L'absence de consentement au centre de la condamnation
Dans ses motivations, la présidente de la cour, Danièle Dionisi, a mis en avant « l'absence de consentement » de la victime. Elle a souligné la constance des déclarations d'Emma tout au long de la procédure, celle-ci expliquant qu'elle « dormait » et que « la douleur de la pénétration l'avait réveillée ».
L'avocate générale, Sarah Cadeillan, a pointé du doigt l'absence de remise en question de la part du musicien. Elle a déploré une mentalité selon laquelle « même si elle est inerte, une jeune fille ne peut pas lui résister » simplement parce qu'elle se trouvait dans la même chambre. L'avocate a insisté sur le fait qu'il ne s'agissait pas d'une simple affaire de « parole contre parole », mais d'un « viol par surprise » étayé par des déclarations circonstanciées et constantes de la plaignante.
L'avocat de la victime, Jean-Baptiste Boué-Diacquenod, s'est félicité de la décision : « Elle a été entendue, elle a été crue, la cour l'a pleinement reconnue dans sa qualité de victime après cinq ans de procédure donc c'est un vrai soulagement pour elle. »
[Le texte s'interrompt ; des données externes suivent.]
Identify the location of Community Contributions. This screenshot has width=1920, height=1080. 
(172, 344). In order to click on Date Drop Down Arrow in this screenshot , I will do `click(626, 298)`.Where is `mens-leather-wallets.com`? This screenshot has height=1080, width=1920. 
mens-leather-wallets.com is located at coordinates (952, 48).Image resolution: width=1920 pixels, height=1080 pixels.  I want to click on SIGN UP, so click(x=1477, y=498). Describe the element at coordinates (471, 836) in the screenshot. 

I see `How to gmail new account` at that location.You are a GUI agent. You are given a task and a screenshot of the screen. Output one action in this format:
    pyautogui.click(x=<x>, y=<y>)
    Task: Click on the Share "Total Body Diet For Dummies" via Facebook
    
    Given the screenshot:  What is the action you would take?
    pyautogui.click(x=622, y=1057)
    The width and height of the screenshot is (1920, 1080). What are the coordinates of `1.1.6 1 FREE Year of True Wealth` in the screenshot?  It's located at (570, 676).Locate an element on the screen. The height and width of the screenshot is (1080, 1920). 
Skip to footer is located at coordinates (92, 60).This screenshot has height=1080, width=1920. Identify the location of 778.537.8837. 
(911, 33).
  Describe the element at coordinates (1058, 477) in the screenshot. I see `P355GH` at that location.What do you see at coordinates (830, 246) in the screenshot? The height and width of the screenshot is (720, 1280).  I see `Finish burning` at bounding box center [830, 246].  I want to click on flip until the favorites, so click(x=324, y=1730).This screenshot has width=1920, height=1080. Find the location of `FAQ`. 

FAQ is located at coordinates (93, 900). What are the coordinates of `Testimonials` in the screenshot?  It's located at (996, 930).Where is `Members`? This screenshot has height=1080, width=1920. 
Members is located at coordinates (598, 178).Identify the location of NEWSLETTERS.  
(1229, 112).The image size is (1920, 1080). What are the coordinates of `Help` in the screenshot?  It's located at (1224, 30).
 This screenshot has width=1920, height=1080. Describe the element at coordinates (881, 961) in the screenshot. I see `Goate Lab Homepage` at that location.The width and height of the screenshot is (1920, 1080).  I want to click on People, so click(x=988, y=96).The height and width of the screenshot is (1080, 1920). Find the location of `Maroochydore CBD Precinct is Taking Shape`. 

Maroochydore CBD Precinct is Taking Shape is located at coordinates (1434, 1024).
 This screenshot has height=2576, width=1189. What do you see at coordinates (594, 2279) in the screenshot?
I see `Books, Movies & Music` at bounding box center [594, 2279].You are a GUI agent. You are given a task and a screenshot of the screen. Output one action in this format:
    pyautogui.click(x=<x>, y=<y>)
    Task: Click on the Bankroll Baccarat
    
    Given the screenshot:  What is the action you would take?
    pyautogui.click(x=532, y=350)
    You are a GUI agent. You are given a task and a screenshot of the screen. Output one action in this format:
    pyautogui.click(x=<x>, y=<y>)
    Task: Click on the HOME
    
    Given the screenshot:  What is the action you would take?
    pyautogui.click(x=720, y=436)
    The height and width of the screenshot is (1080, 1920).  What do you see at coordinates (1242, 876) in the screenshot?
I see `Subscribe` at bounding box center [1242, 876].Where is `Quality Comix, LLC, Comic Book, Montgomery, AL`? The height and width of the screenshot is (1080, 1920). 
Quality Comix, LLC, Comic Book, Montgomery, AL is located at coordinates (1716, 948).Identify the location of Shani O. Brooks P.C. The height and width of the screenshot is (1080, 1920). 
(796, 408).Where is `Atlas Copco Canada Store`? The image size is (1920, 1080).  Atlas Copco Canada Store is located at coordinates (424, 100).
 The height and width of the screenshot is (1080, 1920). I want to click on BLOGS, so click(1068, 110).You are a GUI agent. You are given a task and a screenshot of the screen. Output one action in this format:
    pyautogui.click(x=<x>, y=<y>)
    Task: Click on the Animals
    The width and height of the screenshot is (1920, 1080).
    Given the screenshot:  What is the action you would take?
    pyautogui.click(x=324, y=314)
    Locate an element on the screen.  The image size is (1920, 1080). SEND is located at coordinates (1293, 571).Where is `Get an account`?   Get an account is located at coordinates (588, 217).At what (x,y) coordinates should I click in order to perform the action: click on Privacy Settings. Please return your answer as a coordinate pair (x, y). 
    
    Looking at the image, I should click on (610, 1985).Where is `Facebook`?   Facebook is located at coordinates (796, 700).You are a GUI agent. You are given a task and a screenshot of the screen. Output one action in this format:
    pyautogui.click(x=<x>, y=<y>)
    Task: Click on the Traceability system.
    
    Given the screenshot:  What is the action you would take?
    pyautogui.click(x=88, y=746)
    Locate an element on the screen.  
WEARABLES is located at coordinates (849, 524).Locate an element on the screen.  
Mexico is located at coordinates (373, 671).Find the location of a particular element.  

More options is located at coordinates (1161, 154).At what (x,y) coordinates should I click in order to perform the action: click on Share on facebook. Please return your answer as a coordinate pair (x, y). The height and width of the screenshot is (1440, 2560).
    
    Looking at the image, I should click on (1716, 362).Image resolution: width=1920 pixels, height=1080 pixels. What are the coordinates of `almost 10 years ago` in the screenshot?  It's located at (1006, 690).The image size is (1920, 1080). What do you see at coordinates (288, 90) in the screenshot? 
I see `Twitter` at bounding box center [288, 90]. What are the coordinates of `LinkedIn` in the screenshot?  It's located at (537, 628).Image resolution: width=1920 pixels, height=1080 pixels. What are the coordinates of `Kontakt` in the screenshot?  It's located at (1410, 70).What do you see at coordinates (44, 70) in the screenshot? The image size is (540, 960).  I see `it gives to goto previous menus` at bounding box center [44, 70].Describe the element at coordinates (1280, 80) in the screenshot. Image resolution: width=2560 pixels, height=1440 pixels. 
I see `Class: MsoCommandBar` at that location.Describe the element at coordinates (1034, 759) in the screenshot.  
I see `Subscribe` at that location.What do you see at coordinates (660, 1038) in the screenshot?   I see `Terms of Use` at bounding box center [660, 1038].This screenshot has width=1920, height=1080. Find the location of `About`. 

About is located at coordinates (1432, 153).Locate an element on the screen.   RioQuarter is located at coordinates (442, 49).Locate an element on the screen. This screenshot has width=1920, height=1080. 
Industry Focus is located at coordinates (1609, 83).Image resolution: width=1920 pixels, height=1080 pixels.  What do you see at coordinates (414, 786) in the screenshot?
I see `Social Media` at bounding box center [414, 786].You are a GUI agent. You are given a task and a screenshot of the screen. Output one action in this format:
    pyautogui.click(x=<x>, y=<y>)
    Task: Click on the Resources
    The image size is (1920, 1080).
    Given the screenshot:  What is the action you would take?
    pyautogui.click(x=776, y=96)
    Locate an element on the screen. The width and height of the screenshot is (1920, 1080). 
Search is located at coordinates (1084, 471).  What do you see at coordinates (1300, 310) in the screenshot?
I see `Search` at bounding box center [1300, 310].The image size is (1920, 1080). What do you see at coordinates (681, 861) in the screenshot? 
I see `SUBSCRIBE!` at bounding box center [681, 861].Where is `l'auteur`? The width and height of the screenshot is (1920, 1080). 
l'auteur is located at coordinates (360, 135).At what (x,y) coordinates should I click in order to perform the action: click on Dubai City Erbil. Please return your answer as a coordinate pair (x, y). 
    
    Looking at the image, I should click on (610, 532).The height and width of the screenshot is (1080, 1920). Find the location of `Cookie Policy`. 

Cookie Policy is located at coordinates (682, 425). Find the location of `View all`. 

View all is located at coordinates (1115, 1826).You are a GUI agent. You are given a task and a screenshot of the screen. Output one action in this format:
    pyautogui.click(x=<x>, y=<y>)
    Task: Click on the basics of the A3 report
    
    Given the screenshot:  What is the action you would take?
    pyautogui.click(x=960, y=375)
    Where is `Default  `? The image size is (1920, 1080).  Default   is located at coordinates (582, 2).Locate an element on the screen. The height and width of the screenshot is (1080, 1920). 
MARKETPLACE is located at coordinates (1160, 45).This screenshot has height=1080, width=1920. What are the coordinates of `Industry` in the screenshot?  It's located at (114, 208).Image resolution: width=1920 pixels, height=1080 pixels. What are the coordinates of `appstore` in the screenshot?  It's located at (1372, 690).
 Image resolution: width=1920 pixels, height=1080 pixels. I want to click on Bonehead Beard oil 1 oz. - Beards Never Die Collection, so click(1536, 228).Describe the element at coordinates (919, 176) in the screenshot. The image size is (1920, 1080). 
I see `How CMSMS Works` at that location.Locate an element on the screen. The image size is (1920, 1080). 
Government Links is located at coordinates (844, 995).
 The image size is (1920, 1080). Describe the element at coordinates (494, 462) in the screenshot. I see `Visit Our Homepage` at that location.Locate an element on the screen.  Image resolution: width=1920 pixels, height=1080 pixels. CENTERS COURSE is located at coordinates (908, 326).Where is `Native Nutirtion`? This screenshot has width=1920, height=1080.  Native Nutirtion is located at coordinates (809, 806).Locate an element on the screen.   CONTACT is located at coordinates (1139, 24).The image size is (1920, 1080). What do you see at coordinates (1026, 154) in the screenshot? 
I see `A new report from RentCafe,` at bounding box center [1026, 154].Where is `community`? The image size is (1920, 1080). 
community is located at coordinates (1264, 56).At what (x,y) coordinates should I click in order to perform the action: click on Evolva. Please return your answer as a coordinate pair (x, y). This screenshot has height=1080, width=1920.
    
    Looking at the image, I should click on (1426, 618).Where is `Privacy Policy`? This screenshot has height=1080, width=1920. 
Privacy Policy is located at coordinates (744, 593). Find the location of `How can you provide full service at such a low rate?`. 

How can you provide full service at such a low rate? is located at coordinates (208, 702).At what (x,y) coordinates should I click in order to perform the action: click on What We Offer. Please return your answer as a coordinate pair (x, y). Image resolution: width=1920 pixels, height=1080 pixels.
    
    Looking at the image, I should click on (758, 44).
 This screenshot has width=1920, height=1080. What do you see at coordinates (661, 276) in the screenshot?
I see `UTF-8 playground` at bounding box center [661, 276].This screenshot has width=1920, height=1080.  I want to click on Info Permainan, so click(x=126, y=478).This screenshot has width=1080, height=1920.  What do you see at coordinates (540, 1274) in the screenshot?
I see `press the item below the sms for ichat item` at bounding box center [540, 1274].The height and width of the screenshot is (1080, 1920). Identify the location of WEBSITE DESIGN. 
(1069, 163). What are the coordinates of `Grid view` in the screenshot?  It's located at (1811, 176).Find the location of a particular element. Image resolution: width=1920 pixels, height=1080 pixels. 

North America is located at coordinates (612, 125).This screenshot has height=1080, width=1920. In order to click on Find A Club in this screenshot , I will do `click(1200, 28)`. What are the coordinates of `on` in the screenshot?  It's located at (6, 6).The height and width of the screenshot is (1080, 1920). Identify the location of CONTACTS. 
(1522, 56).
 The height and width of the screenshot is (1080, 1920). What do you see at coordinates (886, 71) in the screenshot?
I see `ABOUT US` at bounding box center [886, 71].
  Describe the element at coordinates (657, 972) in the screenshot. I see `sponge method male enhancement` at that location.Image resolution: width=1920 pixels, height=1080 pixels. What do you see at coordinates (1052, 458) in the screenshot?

La défense et l'appel annoncé
Lors de ses derniers mots devant la cour criminelle, Naps s'est défendu avec véhémence : « Jamais de la vie ça ne me viendrait à l'idée d'avoir un rapport avec une personne endormie, c'est impossible. » Il a ajouté : « Vous avez mon avenir entre vos mains », niant toute intention de viol.
La peine prononcée correspond aux réquisitions du parquet général, à l'exception du mandat de dépôt qui a été immédiat et non différé comme le demandait l'avocate générale. La défense a immédiatement annoncé son intention de faire appel. Nabil Boudi, l'un des trois avocats de Naps, a qualifié la décision d'« incompréhensible », critiquant l'absence de mention de l'élément intentionnel dans les motivations du jugement.
Ce procès met en lumière les enjeux complexes autour du consentement dans les affaires de violences sexuelles, particulièrement dans des contextes où la consommation de substances peut brouiller les perceptions. La condamnation, avec son mandat de dépôt immédiat, marque une étape significative dans cette affaire qui a duré cinq ans.